#ef7e12

Takımın Duygu Kargaşası Yaşadığı Anlarda, Kalemin Gücüne İnanın

 

Belkıs Tezbaşaran // Allianz Türkiye – Çevik Koç

Her gün belli bir zaman ayırıp düşüncelerimizi olduğu gibi kağıda dökmek, bizi ağırlaştıran yüklerimizden, dışa vuramadığımız sıkıntılarımızdan kurtulmaya yardımcı olabilir. 

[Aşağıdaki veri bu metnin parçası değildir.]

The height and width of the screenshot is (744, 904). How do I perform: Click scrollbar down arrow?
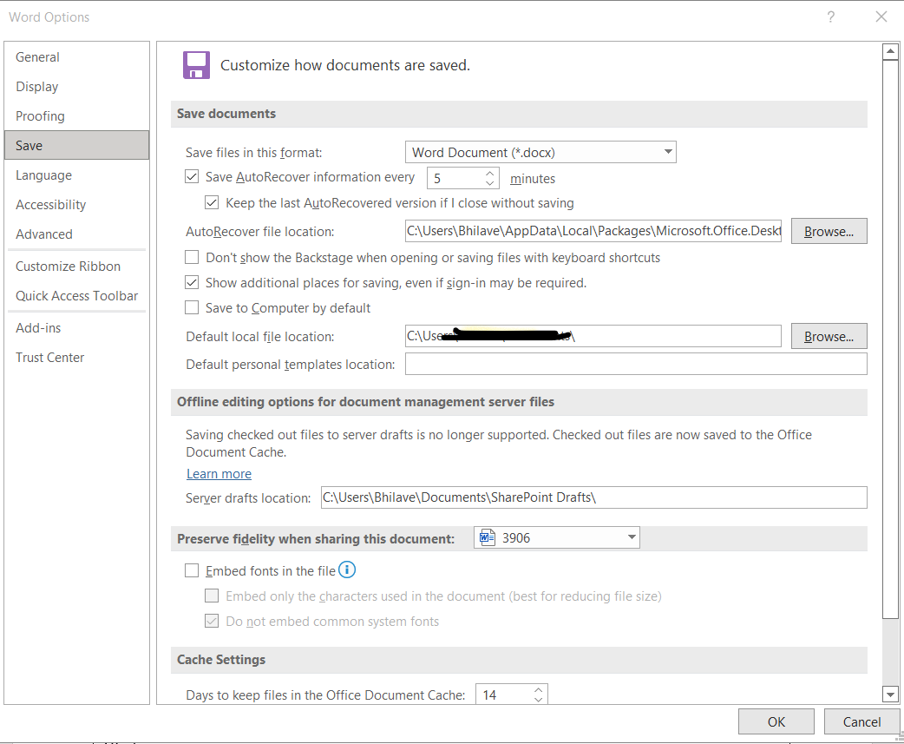(889, 693)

Dolu dolu bir gün yaşıyorsunuz. Eve geliyorsunuz, keyfiniz yerinde, ailenizle güzel bir akşam geçiriyorsunuz. Uyuyorsunuz. Sıcacık yatağınızın soğuk beton kütleleri ile örtüleceği aklınızdan bile geçmiyor. İşte Gaziantep’te, Kahramanmaraş’ta, Adıyaman’da olan da aynen bunun gibi bir gecenin sabahıydı. Gece, bitmeyen sallantılarla kâbusa dönüşmüştü. 

Büyük Güneydoğu Depremi’nin yaşandığı şu dönemde hepimiz yıkıldık. Tüm o canlar, uzakta da olsa bizim de canımız oldu. Acılarına ortak olduk, çaresizliklerine çare olmaya çalıştık. Nerede olursak olalım, aldığımız nefesten, yediğimiz yemekten, sıcak yatağımızdan utanır olduk. Hiç kolay değil. Ne kadar olabilirse yaraların sarılması en büyük temennimiz. 

Peki bu duygu karmaşasında biz nasılız? Sen nasılsın? Hiç düşündün mü? İnan bana yalnız değilsin. İşte tam da bu noktada sana minik ama çok etkili bir önerim olacak. Bu kısacık paylaşımın sonunda az da olsa ruhun şifalanacak. Nasıl mı? Gel anlatayım.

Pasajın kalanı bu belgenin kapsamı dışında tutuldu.